Pets the new victims of China's fears on virus

CHINA: "Grab that cat," screamed the shop assistant in Jenny Lou's store

CHINA: "Grab that cat," screamed the shop assistant in Jenny Lou's store. Within minutes, masked men armed with poles and nooses appeared, and chased the creature through the door and into the street.

Fears that cats, dogs and other pets are hosts for SARS are sparking one of China's regular persecution campaigns against household pets.

Pest extermination patrols are out in force, and their work is being aided by informers among residents who become upset even by the sight of dogs on the streets.

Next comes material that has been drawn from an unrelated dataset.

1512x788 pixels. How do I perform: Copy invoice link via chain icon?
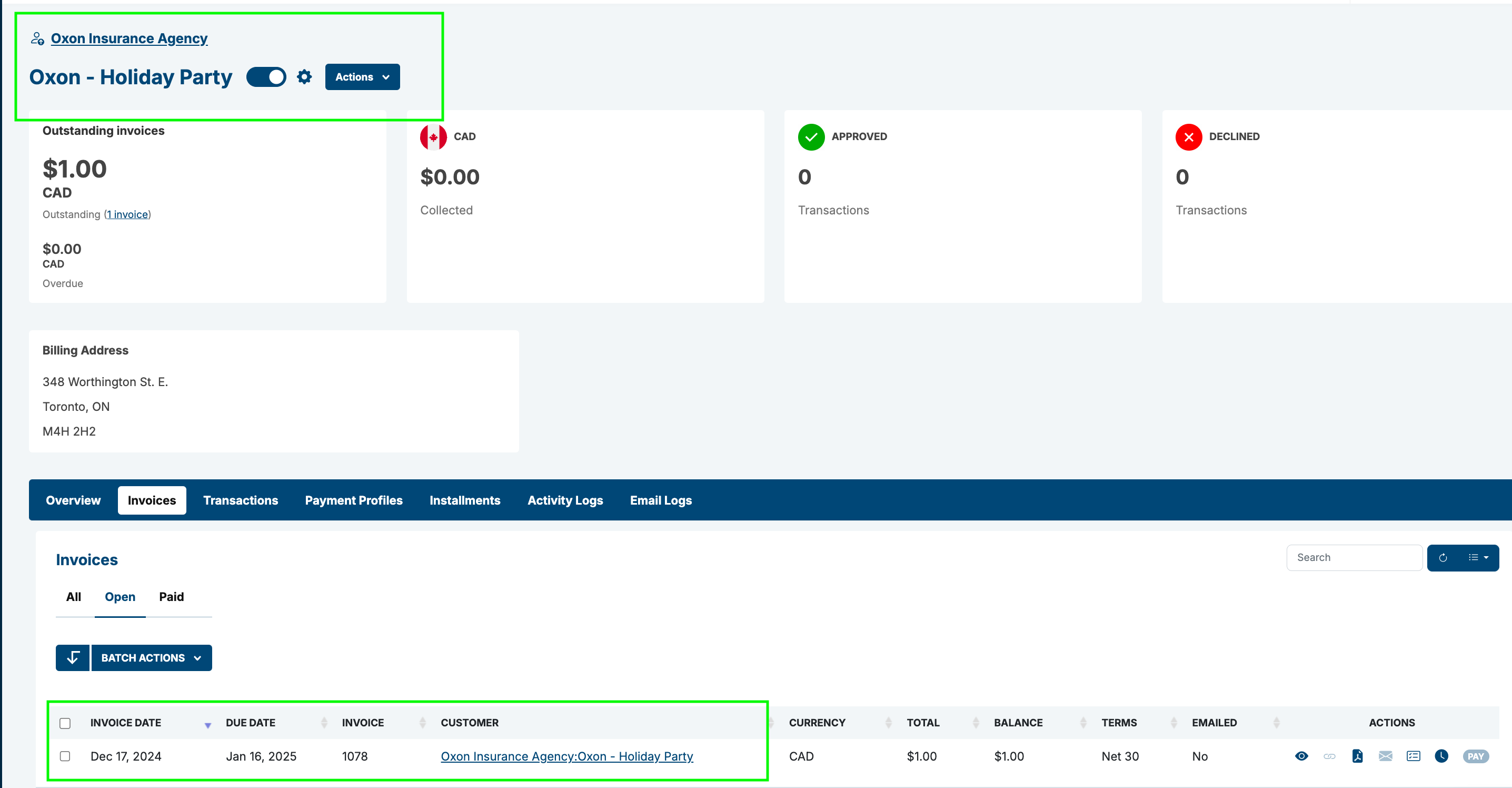click(1329, 756)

"I told my employer I'm not going to walk her dog anymore," declared Xiao Cui, a maid for a foreign family who live in Beijing suburbs.

READ MORE

"She might fire me but I'm terrified I can get the disease and be sent to the hospital."

The Beijing Star Daily, a popular tabloid, carried the story of a pet owner in the Fengtai district who threw his dog out of a sixth-storey window for fear it had caught SARS.

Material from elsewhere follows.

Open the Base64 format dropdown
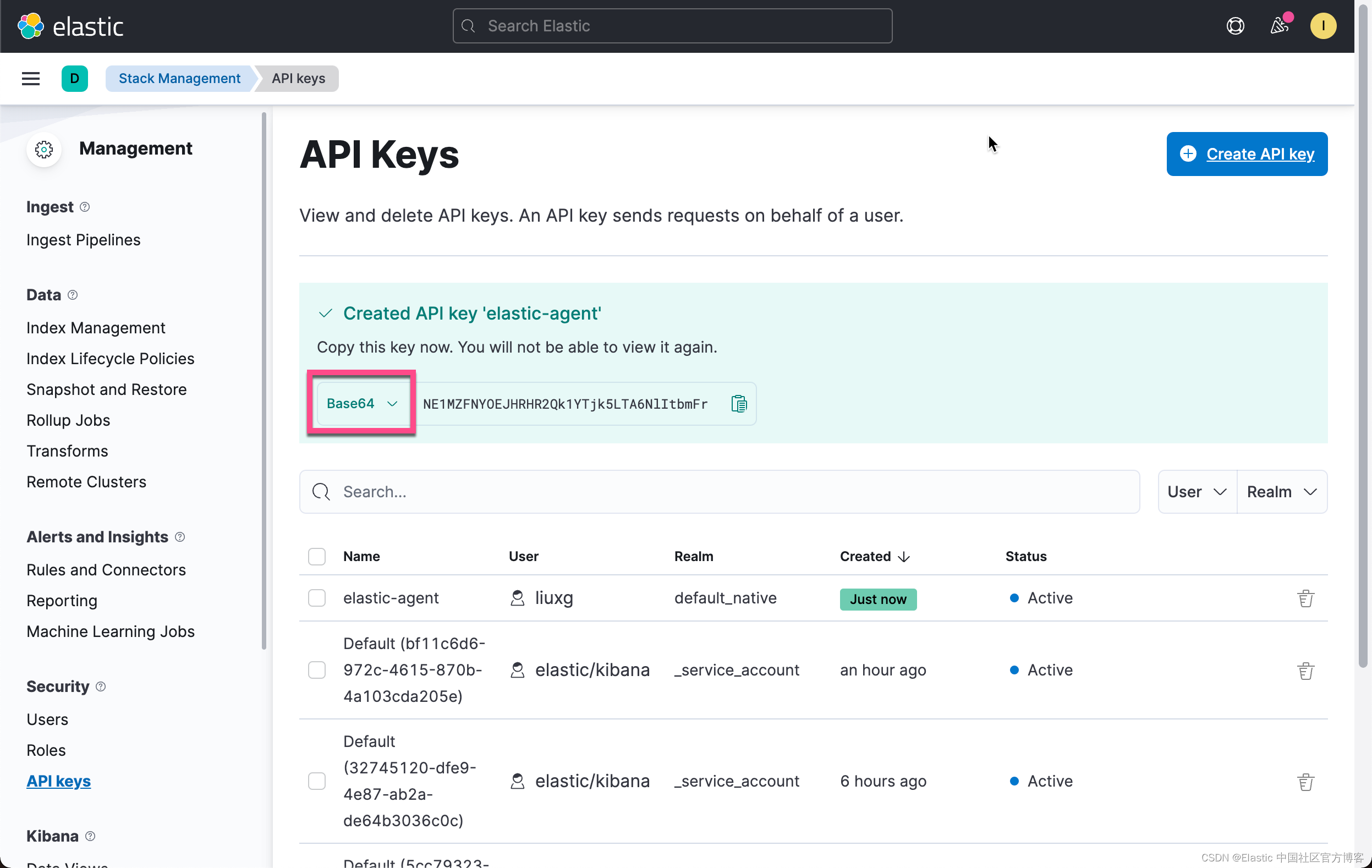This screenshot has height=868, width=1372. (x=362, y=404)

In another well-publicised case, a dog was beaten to death after it sneezed while waiting for his owner at an open-air market.

As news spread that pets of SARS victims would be put down by the authorities, some owners have opted to abandon their dogs.

Soon after taking control of the city in 1949, the Communists began rounding up and exterminating all dogs, including household pets, declaring that canines were unproductive beasts who ate an undeserved share of the food grown by peasants

In the mid-1990s, the state issued regulations authorising citizens to keep certain kinds of dogs provided they were not more than 35cm high.

On the other hand, the "people's war" against SARS is helping those campaigning to protect China's endangered animals from being eaten in up-market restaurants.

Some suspect the Cantonese passion for feasting on exotic animals - the rarer the more valued - is connected to the sudden emergence of SARS, perhaps a mutation which sprang up when wild and domestic animals came into contact in the markets catering for southern appetites.

"We look down at Guangdong people for eating all kinds of flying and crawling creatures, but what some Beijing people have done to dogs is worse than killing and eating them," says Li Aimei, a real estate woman who was pressured by her family to put her pet into a shelter.

The state media are condemning the eating of unusual animals, which became ever more popular in China as living standards rose.

A recent survey by the State Forest Administration conducted in 21 Chinese cities, including Beijing and Shanghai, found that 46 per cent of those surveyed have tried wild game.

Some 45 per cent believe that eating wild animals can boost one's energies and replenish a body's deficiencies.

Beijing has closed the few restaurants which specialised in dishing up frogs, snakes, dogs, rare birds and mammals, but it will be harder to eradicate the practice in Guangdong where the SARS virus originated.

That province reported just 17 new cases yesterday, but Beijing had 94 new cases and two deaths.

The total number of SARS infections in the country rose by 146 to 4,698, and the death toll is now 224.